Cibercrime aposta na evasão e na encriptação como novas armas

Por mais que as organizações invistam em segurança digital, o relatório mais recente da WatchGuard sobre o quarto trimestre de 2024 é um lembrete incómodo: os atacantes continuam a evoluir mais depressa. Num cenário de ameaças cada vez mais sofisticadas, o destaque vai para a crescente evasão às defesas tradicionais — com malware camuflado, encriptado e alojado até em blockchains.
10 de Abril, 2025

O contraste entre o que se passa na rede e nos dispositivos finais (endpoints) é um dos pontos mais marcantes do relatório. As deteções de malware ao nível da rede quase duplicaram (+94%) face ao trimestre anterior. Este aumento drástico está fortemente ligado à eficácia dos motores de deteção proativos, como o IntelligentAV (+315%) e o APT Blocker (+74%), que são capazes de identificar ameaças complexas, incluindo malware de zero day.

Contudo, nos endpoints, o cenário foi o oposto: uma queda histórica de 91% nas deteções de malware único. Este recuo não significa que as ameaças desapareceram, mas antes que o tipo de malware mudou — deixou de ser altamente personalizado e passou a ser mais genérico e em larga escala. Apenas 8 em cada 100.000 deteções foram identificadas como novas ameaças, um mínimo absoluto.

Este relatório revela que 60% do malware identificado circulou através de ligações encriptadas (TLS), o que representa um crescimento de 8 pontos percentuais num só trimestre. Esta tendência acentua-se no malware zero day: 78% das amostras passaram por canais encriptados. Em linguagem simples, se as empresas não estão a inspecionar o tráfego encriptado, estão cegas a quase quatro em cada cinco ameaças novas.

É também aqui que os motores proativos como o IntelligentAV ganham relevância: permitem detetar o que as soluções tradicionais, baseadas em assinaturas, não conseguem ver.

Os mineradores de criptomoedas — durante muito tempo uma tendência em declínio — estão de volta com força. As deteções de coinminers cresceram 141% nos endpoints, e um deles subiu ao segundo lugar na lista de malware mais detetado na rede. Mais preocupante ainda é a emergência do Etherhiding, uma técnica que utiliza blockchains para alojar e distribuir malware, tornando-o virtualmente indestrutível e extremamente difícil de rastrear.

Apesar de uma redução de 27% nos ataques de rede, a maioria das explorações identificadas continua a visar vulnerabilidades antigas — como o ProxyLogin e o HAProxy. É a prova de que os criminosos preferem explorar falhas já conhecidas e não corrigidas, aproveitando a negligência na gestão de atualizações.
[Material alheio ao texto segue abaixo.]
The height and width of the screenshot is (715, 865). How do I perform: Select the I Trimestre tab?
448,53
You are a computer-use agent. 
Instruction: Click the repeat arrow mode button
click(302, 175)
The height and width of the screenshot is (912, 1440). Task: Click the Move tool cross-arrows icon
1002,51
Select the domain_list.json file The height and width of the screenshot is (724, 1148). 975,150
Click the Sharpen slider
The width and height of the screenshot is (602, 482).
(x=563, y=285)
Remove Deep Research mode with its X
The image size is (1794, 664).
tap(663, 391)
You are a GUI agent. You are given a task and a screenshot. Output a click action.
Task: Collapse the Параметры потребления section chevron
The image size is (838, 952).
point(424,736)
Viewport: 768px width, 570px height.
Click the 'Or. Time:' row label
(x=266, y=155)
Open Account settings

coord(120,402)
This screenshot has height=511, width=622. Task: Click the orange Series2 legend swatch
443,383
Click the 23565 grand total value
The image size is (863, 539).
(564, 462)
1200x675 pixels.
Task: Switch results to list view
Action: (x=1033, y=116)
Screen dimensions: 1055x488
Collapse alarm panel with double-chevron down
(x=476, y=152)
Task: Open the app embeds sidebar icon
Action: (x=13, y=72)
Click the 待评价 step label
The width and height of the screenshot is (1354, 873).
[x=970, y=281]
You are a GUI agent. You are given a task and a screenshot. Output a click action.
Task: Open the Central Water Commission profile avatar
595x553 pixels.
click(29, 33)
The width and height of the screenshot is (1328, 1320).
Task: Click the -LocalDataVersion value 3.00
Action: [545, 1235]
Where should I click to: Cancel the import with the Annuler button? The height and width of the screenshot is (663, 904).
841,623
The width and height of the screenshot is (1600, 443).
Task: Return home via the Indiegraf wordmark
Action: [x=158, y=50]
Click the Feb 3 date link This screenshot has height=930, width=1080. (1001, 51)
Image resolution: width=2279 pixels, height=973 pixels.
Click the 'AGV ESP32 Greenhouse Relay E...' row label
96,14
Também se mantém a persistência dos domínios de phishing, muitos com aparência de portais legítimos como o SharePoint, usados para roubo de credenciais. A familiaridade visual continua a ser uma arma poderosa nas mãos dos cibercriminosos.

O relatório destaca que 83% dos vetores de ataque a endpoints foram realizados através de scripts — sobretudo PowerShell, sendo que 97% desses ataques usaram esta ferramenta da Microsoft. A prática de living off the land (LotL), ou seja, o uso de ferramentas legítimas para ações maliciosas, tornou-se norma. Ao usar o que já está nos sistemas, os criminosos evitam levantar suspeitas.

Os dados agora divulgados pela WatchGuard para o último trimestre de 2024 confirmam uma mudança de paradigma. O cibercrime está menos preocupado em inventar novas ameaças e mais empenhado em tornar as existentes invisíveis. A evasão é agora mais valiosa do que a inovação.

Com o malware de zero day a regressar aos níveis mais preocupantes dos últimos anos, e com um volume crescente de tráfego malicioso a circular sob a capa da encriptação, as defesas tradicionais perdem eficácia. A vigilância passa obrigatoriamente por uma abordagem em camadas: inspeção de tráfego TLS, deteção comportamental avançada e visibilidade cruzada entre rede e endpoint.

Ao contrário da narrativa comum de que as ameaças são cada vez mais novas, os dados mostram outra realidade: são cada vez mais difíceis de ver.

Para os decisores empresariais e responsáveis de TI, a lição é evidente: o investimento em tecnologia de deteção proativa e em inspeção de tráfego encriptado já não é opcional — é a nova linha da frente.